[WHAT YOU SHOULD DO]: Among the entries, which lines carry the string "agent"? Copy every one.

[Items from a dataset]:
☆ ☆ ☆ ☆ ☆ ☆ ☆

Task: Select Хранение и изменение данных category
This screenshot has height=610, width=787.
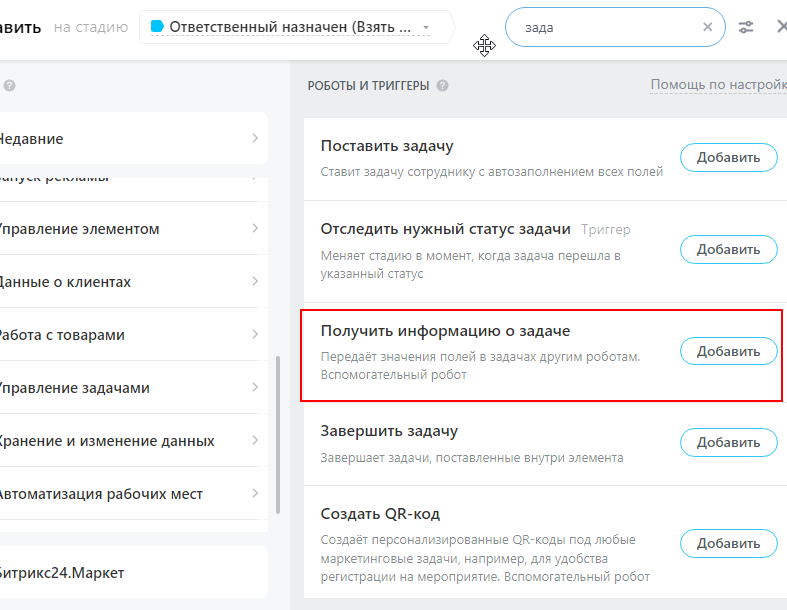Action: pyautogui.click(x=130, y=441)
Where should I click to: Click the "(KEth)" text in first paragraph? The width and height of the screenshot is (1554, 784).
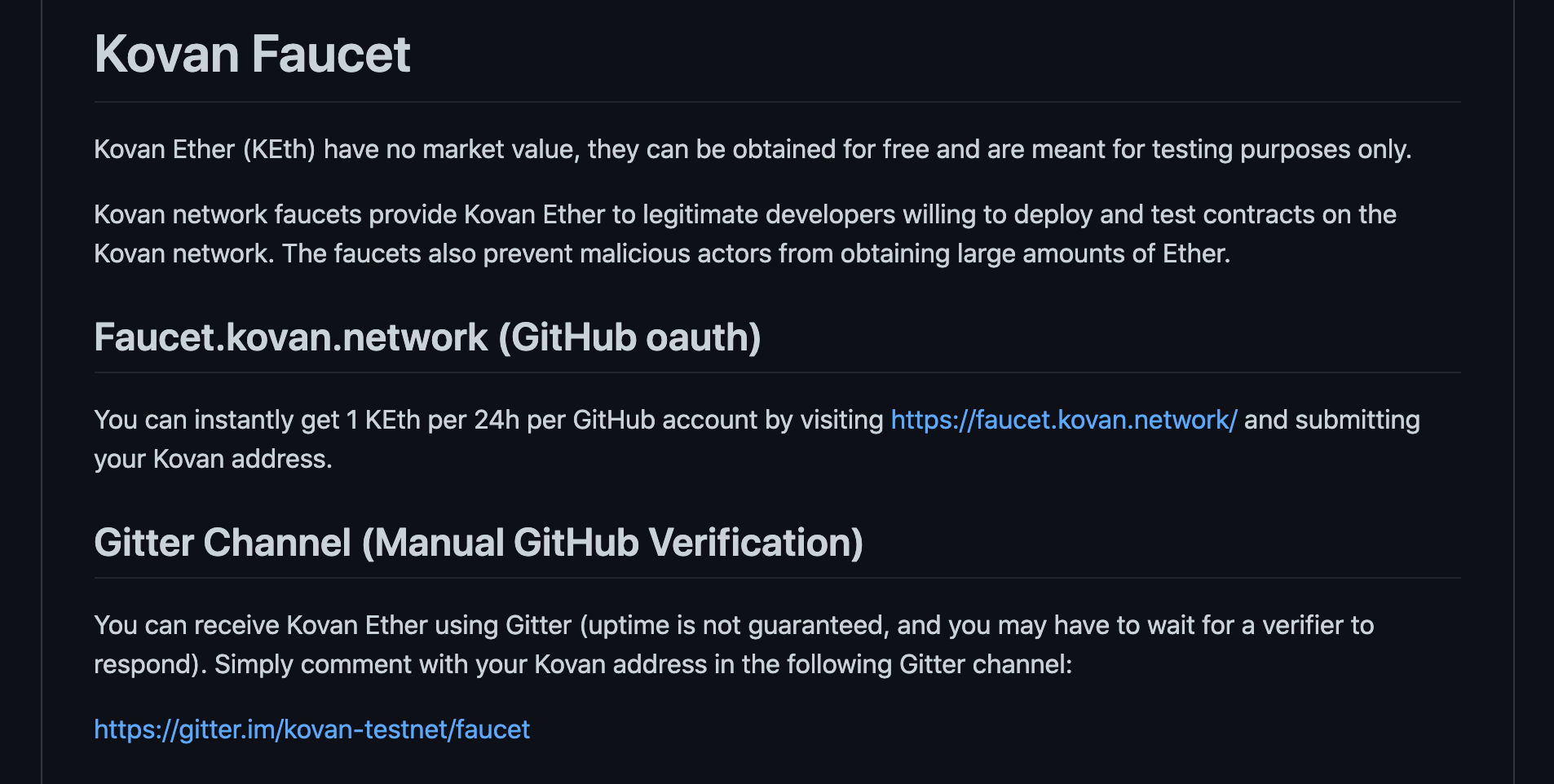point(279,149)
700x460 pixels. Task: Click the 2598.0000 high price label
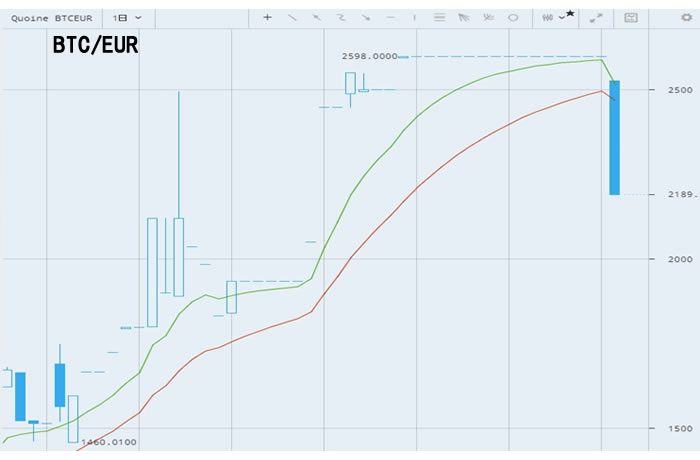(x=369, y=57)
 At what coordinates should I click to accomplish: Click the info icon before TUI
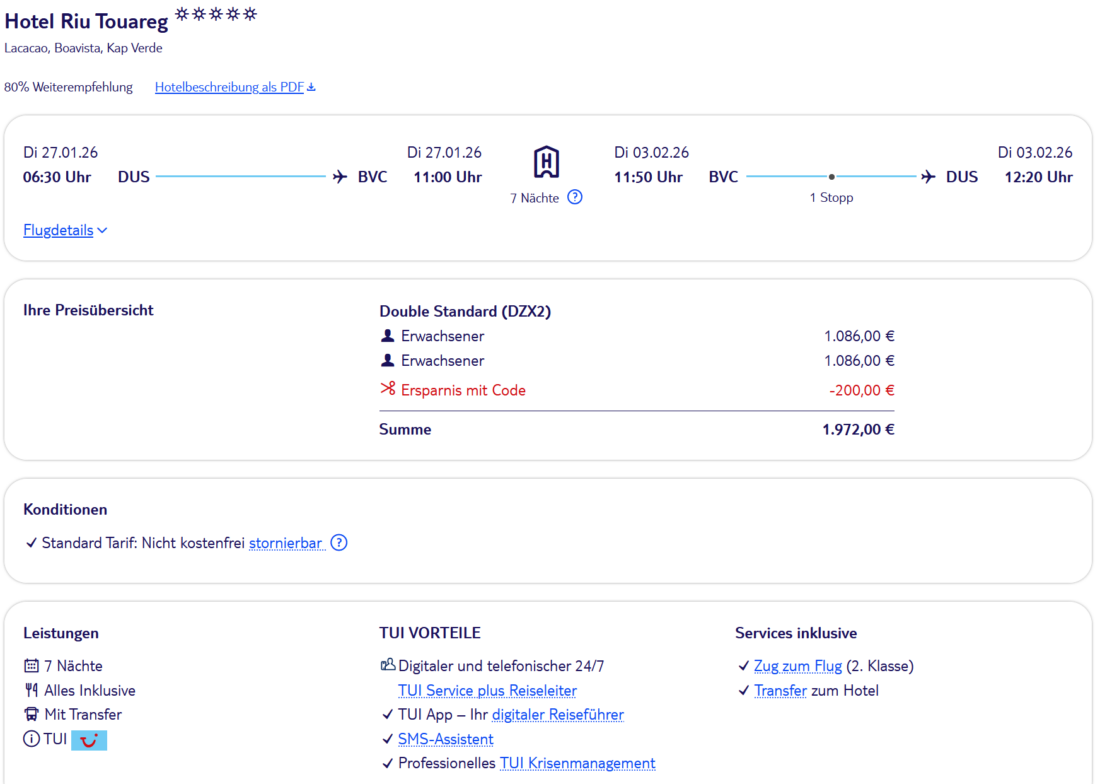tap(32, 740)
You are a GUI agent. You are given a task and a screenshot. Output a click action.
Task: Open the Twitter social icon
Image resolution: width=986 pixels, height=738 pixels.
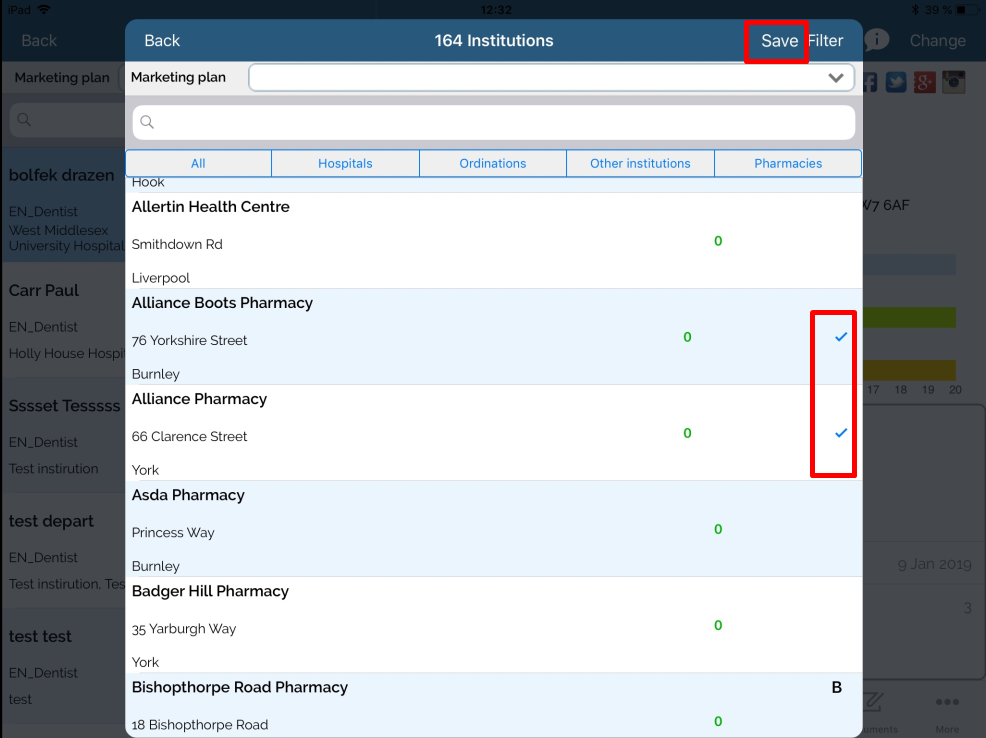pos(896,82)
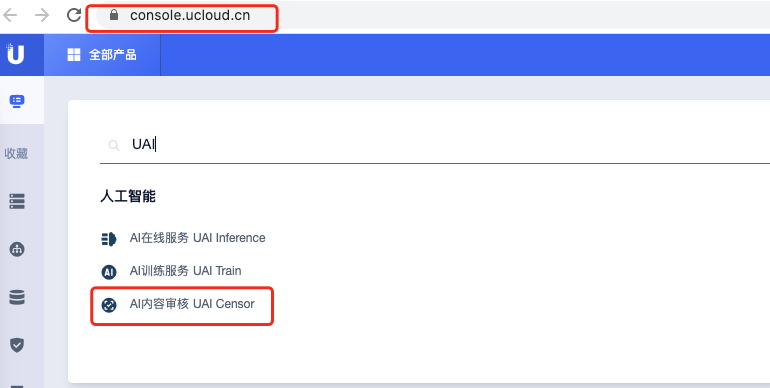Click the UAI Inference product icon

pyautogui.click(x=109, y=239)
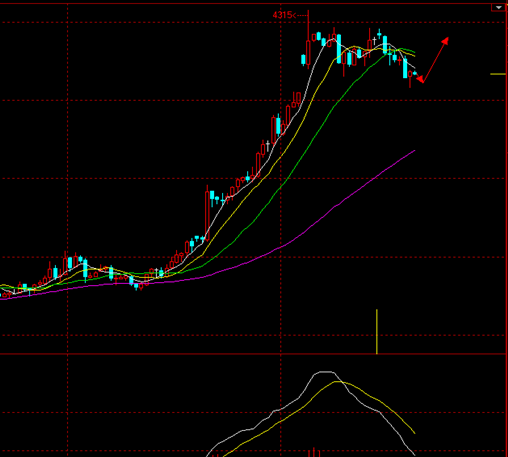
Task: Click the shaft of the long red upward arrow
Action: click(x=434, y=61)
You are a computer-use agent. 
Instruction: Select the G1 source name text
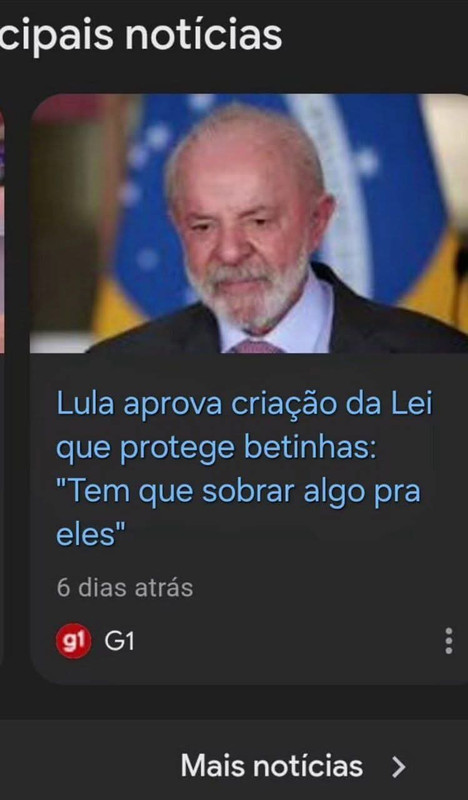(119, 641)
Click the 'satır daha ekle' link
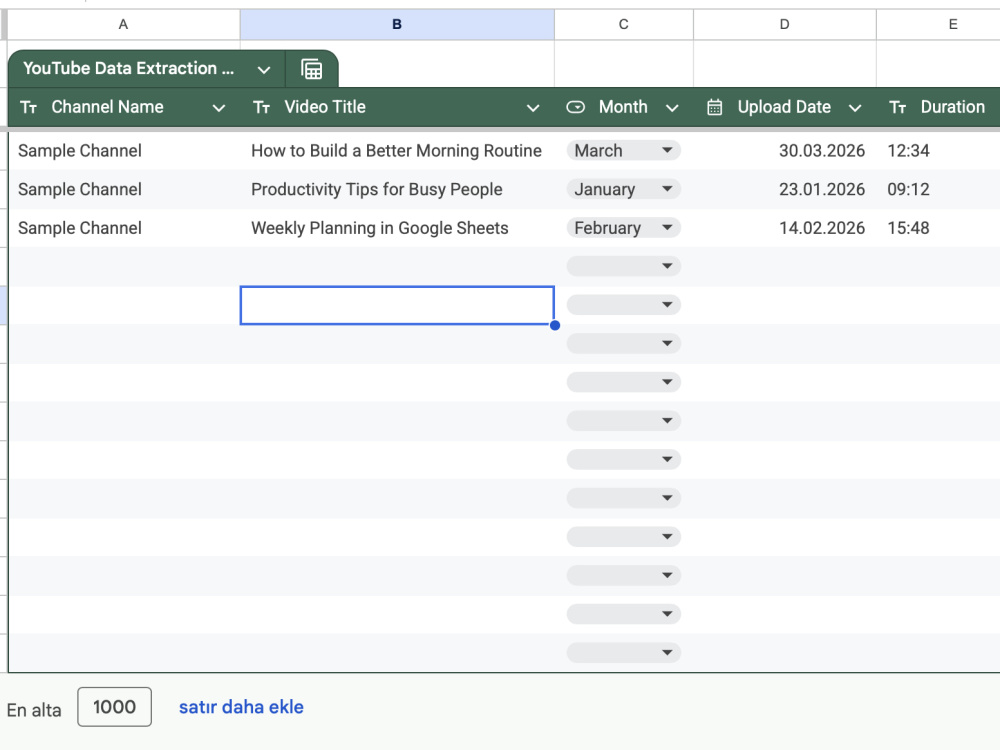This screenshot has width=1000, height=750. 241,707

☆ ☆ ☆ ☆ ☆ ☆ ☆

[OUTPUT OF THE TASK]:
You are a GUI agent. You are given a task and a screenshot. Output a click action.
You are a computer-use agent. 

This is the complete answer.